Foto: Agência Brasil |
![]() |
Lula com Jintao, na China: proteção de interesses. |
O governo brasileiro adota um peso e duas medidas quando a questão é criticar parceiros comerciais. Ao contrário do que tem feito em relação às barreiras americanas e européias ao comércio, o Brasil irá poupar a China de críticas. A partir de hoje, a Organização Mundial do Comércio (OMC) inicia a revisão da política comercial chinesa, em uma espécie de sabatina em que os governos terão a ocasião de criticar e questionar Pequim. Mas, por uma decisão política de Brasília, o Itamaraty já decidiu que não usará a oportunidade para atacar os chineses a fim de não criar atritos na relação bilateral.
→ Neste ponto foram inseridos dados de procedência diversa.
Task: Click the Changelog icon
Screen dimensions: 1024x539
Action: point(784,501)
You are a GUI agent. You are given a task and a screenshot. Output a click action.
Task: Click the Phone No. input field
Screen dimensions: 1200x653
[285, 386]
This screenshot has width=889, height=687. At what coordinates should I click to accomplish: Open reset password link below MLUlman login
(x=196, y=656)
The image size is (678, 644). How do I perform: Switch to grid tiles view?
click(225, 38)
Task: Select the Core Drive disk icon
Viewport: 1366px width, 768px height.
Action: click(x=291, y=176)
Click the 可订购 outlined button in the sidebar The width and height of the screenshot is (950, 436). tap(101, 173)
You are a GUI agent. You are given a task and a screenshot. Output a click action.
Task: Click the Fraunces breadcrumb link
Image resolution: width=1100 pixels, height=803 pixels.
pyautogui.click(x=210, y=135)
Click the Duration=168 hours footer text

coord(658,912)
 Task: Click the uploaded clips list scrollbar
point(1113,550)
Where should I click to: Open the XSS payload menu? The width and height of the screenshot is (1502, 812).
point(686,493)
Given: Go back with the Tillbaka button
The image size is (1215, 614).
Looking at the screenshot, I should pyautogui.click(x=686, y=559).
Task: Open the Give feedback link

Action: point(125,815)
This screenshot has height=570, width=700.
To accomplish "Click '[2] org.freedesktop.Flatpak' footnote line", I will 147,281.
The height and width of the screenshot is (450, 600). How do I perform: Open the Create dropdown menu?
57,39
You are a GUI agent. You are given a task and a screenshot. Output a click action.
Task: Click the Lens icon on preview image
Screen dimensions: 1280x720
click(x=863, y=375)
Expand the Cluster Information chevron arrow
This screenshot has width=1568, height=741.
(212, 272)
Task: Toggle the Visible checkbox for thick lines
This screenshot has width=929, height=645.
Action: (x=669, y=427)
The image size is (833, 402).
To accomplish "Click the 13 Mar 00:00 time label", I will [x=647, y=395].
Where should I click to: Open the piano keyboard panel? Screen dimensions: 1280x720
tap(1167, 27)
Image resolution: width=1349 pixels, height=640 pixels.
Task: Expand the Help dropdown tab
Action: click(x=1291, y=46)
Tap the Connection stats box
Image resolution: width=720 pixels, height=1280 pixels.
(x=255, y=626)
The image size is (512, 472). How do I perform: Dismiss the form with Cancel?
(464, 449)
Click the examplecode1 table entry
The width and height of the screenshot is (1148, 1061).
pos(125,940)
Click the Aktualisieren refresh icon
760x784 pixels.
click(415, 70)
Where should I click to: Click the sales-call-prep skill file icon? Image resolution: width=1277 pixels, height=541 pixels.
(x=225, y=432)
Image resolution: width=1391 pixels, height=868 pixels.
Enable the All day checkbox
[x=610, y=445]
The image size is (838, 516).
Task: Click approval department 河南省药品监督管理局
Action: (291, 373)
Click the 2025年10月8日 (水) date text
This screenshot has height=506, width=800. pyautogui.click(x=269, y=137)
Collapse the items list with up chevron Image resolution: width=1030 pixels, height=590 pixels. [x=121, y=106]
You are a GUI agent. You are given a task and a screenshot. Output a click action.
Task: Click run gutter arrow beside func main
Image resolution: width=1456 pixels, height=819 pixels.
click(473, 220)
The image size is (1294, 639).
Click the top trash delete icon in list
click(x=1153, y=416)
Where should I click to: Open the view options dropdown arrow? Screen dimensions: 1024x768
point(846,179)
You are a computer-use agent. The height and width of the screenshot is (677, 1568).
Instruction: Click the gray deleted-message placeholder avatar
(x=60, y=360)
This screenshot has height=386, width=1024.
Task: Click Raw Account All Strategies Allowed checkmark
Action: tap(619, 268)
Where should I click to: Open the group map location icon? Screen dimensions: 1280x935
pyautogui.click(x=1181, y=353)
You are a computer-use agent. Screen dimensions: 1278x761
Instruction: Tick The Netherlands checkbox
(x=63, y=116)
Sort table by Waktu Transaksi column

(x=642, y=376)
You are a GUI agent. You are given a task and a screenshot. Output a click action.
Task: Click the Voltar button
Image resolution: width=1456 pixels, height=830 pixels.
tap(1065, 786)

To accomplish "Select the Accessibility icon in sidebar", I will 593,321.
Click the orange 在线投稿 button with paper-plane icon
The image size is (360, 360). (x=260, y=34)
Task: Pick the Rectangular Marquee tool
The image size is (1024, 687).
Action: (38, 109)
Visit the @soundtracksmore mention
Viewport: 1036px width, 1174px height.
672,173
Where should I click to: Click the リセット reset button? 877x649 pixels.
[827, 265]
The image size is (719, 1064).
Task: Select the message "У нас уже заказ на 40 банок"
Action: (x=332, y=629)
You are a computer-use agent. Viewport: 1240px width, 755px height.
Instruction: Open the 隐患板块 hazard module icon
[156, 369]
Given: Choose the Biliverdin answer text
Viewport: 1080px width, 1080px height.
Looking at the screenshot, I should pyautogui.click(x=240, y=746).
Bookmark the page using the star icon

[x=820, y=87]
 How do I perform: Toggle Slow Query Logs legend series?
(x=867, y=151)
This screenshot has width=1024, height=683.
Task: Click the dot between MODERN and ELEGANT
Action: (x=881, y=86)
Representantes do setor privado não ficaram satisfeitos ao saber da atitude brasileira.
A revisão da política chinesa é a primeira desde que Pequim passou a fazer parte da OMC, há cinco anos. Para muitos diplomatas, essa será a chance de atacar Pequim e mostrar que o governo chinês nem sempre tem sido justo em suas práticas comerciais. Coincidentemente, a sabatina ocorre no momento em que o primeiro-ministro chinês, Hu Jintao, faz uma visita ao presidente americano George W. Bush para tratar de vários temas, inclusive contenciosos comerciais.
Um dos temas será a moeda chinesa, que diante da sua relação com o dólar, favorece as exportações de Pequim ao mercado mundial, contribuindo para o déficit de vários países. A OMC sugere em seu relatório sobre Pequim que a moeda local seja revista, o que contribuiria para um equilíbrio internacional.
Americanos e europeus concentrarão suas críticas na falta de transparência dos chineses, além do suposto dumping na venda de produtos como têxteis e calçados. A questão do respeito pela propriedade intelectual também será alvo de críticas dos países ricos. Americanos e europeus apontam que a pirataria na China está causando graves prejuízos às suas empresas e que Pequim precisa começar a aplicar as leis de patentes. Outro foco do ataque dos países ricos será as barreiras criadas pelos chineses para a importação de autopeças.
Apesar de todo o mundo concentrar suas críticas sobre a China, o Brasil optou por uma posição bem diferente. O governo usará a revisão da política de Pequim apenas para pedir esclarecimentos sobre alguns pontos específicos das leis comerciais do país. Alguns questionamentos serão feitos, como na questão fitossanitária. O País indicará que as práticas de Pequim não estão sendo satisfatórias. Mas temas explosivos, como a entrada da soja brasileira na China e a acusação de inundação do mercado nacional por alguns produtos de Pequim, ficarão de fora da agenda da reunião.
Questionado se o Brasil iria poupar a China, o embaixador do País na OMC, Clodoaldo Hugueney, desconversou. Os produtores de soja, por exemplo, querem que o governo levante o tema de um imposto de 13% que são obrigados a pagar para vender o produto no mercado chinês, enquanto os produtores locais são isentos da taxa. Para o Itamaraty, o Brasil conta com outros canais para tratar desses problemas e seria desnecessário ?lavar roupa suja? em público, ou seja, na presença de outros governos.
Mas, em Brasília, funcionários admitem que o motivo é outro. Um deles é o de não aparentar estar ao lado de americanos e europeus em um ataque a um país emergente. No ano passado, Pequim chegou a dizer que o Brasil promoveria uma ?traição? se atacasse as exportações chinesas de produtos têxteis.
Outro motivo é não criar um mal-estar com a China, um membro do G-20 (grupo de países emergentes), em um momento crucial das negociações da OMC. O debate sobre o processo de liberalização entra em sua fase decisiva e o Brasil quer o apoio dos chineses em sua luta contra os subsídios americanos e europeus à agricultura e para evitar que os países emergentes sejam obrigados a abrir seus mercados para produtos industriais.
Se a orientação é poupar a China, o mesmo não ocorreu há duas semanas, quando o Brasil atacou a política comercial americana. Além disso, na sabatina brasileira, nos últimos anos, nem americanos nem europeus têm poupado o País de críticas às altas barreiras para alguns produtos industriais, à falta de transparência em algumas práticas aduaneiras e até a subsídios ao açúcar.